Housing Action Porirua's Jasmine Taankink told Morning Report the prices were the result of negligence from successive governments.
"Initially eastern Porirua ... like Waitangirua and Cannons Creek were mainly state housing areas and were also an affordable place for people to buy their first home," Taankink said.
"Over the years, a lot of that state housing stock has been sold off, the majority of which now sits in the hands of the investors so they now have the monopoly of the rental housing."
Since 2018, the state housing waiting list since 2018 had fluctuated between 200 and 300, and emergency housing was often full and hard to get into, she said.
"It's absolutely really difficult."
Even when private rentals were available they were about $650 or $700, she said.

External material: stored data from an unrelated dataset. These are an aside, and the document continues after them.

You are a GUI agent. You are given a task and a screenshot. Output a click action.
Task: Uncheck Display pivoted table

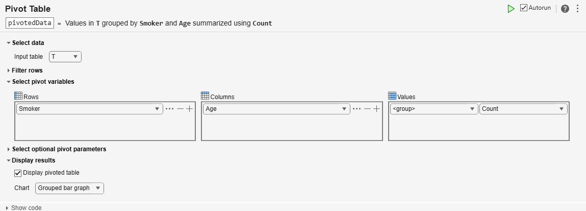click(x=18, y=173)
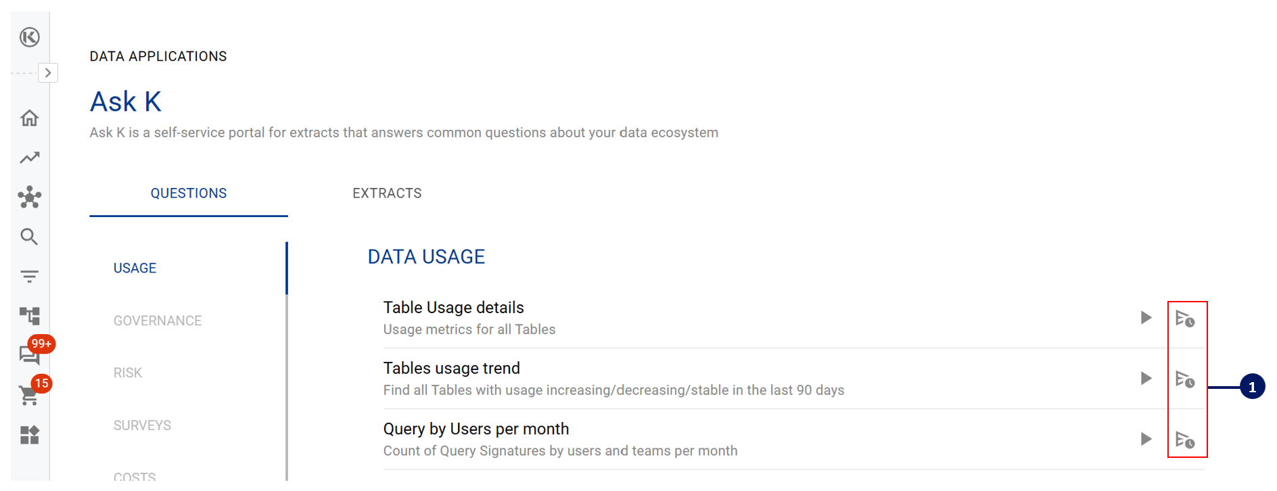Open messages with 99+ badge

[x=30, y=354]
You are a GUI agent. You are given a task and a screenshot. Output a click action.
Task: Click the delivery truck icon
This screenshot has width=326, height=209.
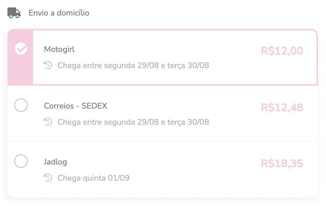[x=14, y=13]
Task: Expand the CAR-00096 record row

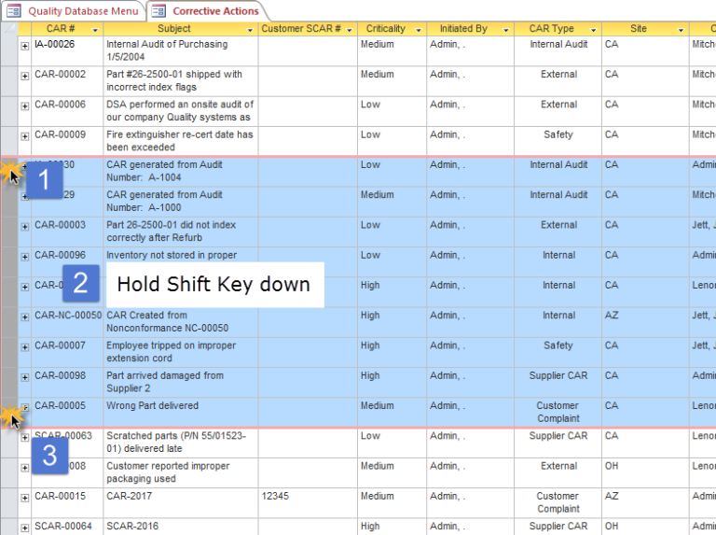Action: tap(24, 256)
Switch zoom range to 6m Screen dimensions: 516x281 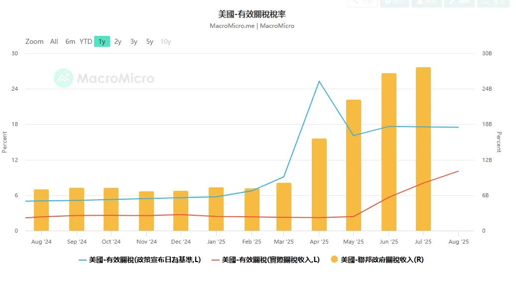70,42
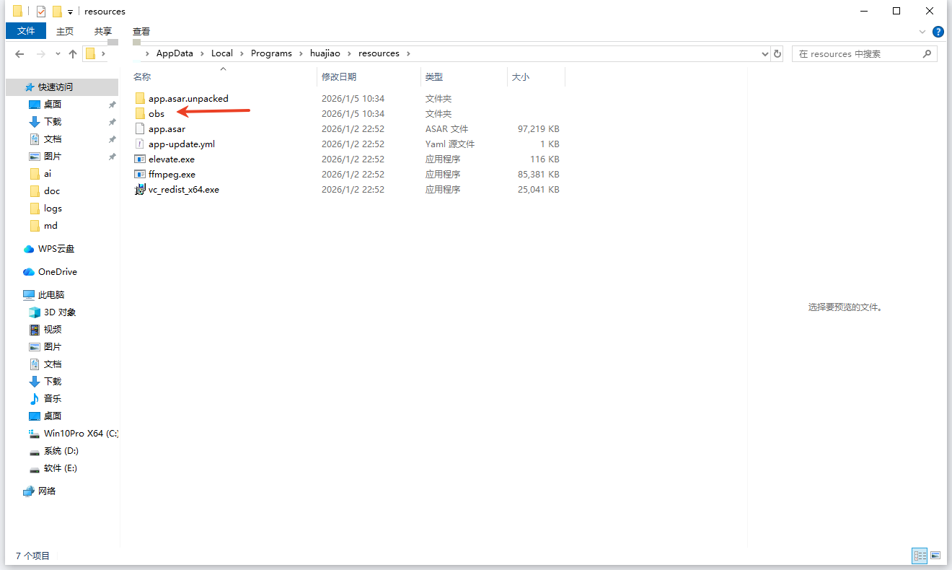The width and height of the screenshot is (952, 570).
Task: Click the Refresh button beside address bar
Action: [x=777, y=54]
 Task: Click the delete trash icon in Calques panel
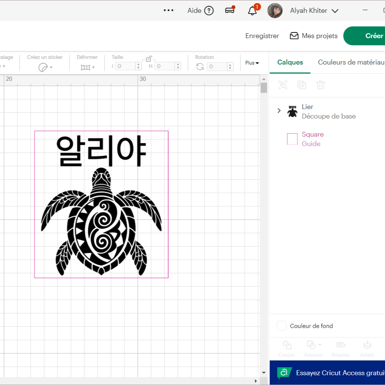coord(320,85)
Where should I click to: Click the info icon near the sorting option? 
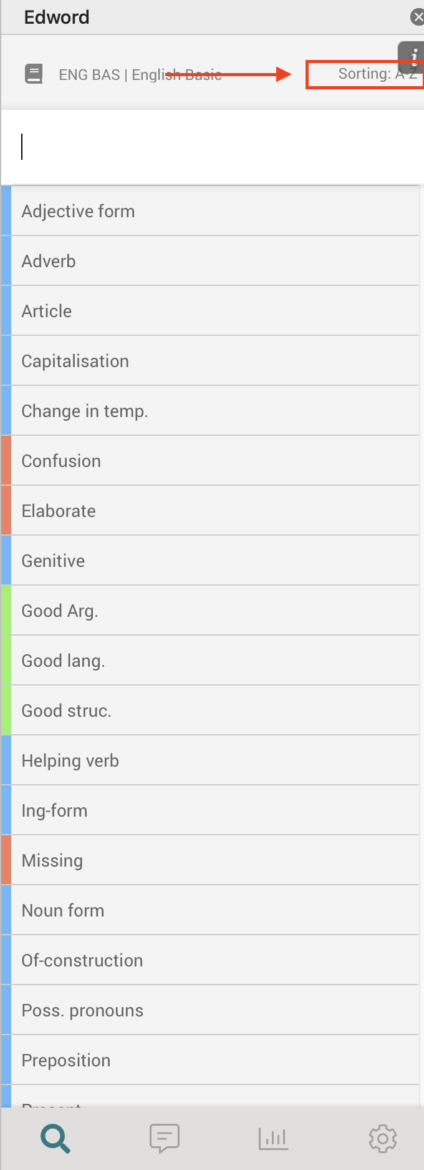click(413, 56)
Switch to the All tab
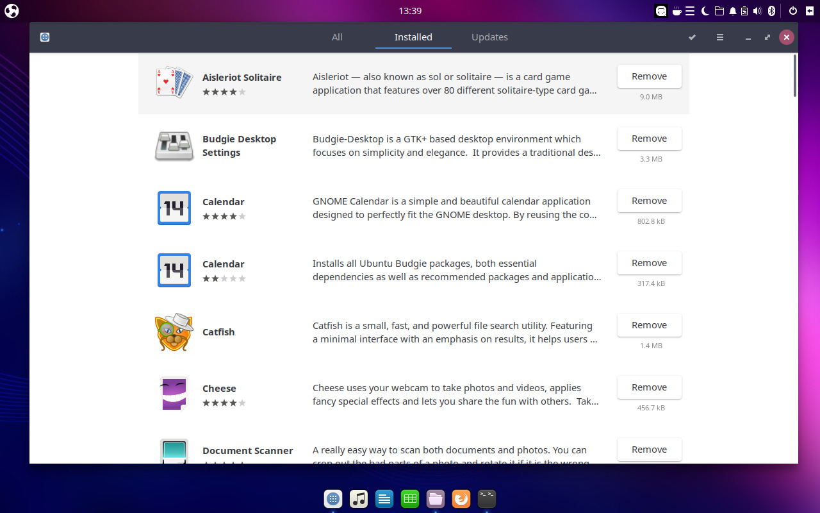Screen dimensions: 820x513 pos(337,37)
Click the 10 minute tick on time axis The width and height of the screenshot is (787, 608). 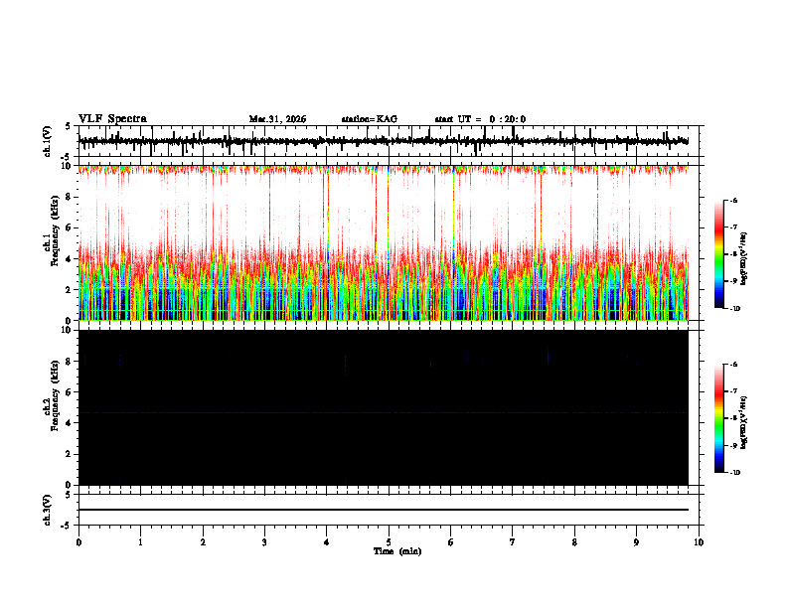point(699,542)
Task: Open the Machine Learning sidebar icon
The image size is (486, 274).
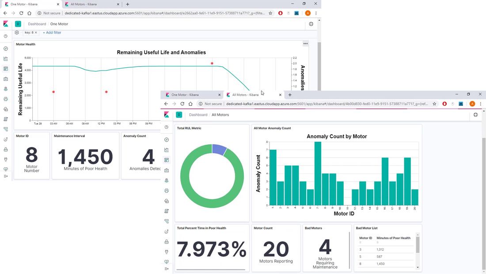Action: point(5,100)
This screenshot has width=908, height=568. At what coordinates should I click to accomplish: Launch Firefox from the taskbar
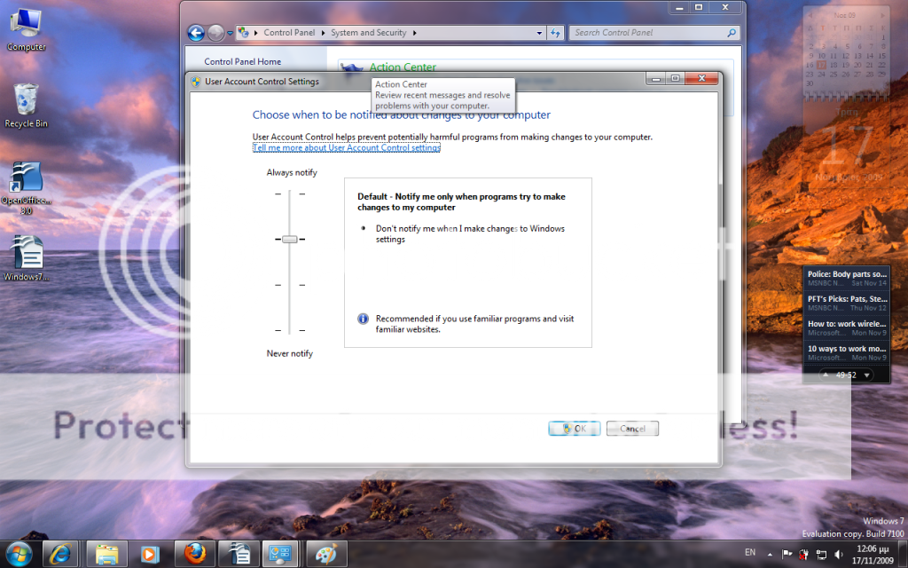click(195, 554)
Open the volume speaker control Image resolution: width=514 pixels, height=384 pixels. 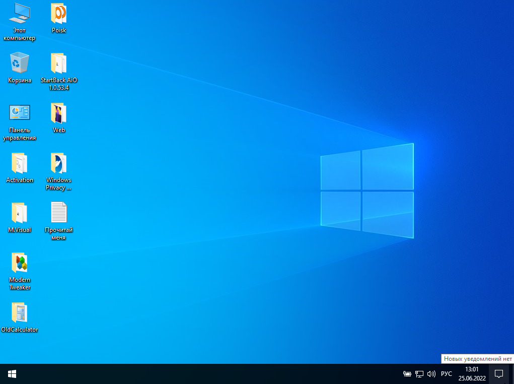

"For a minimum wage worker, that's their whole pay or more."
As a result, some families were moving to places like Levin or further afield.
"This means that it is more difficult for them to get jobs or higher education and all that's going to do is drive the prices up there."
One person in the community has had to move twice since 2018, resulting in them having to pay $15,600 more in rent each a year, Taankink said.
"That person is only entitled to an extra $12 a week with the accommodation supplement.
"It's meaning communities apart, it means that people have to leave the places they've grown up in.
"Families are definitely going without things. If one whole wage is going towards rent and the accommodation supplement isn't keeping up with the increases in rent, this means people are having to make choices about what to go without."
There was no quick solution to the problem but it required a change in political will, Taankink said.
"It's quite clear - over the last few years there's always been around 20,000 people on the state housing waiting list around Aotearoa and 2[00] to 300 of those in Porirua - that we need a significant commitment to increasing the state housing stock."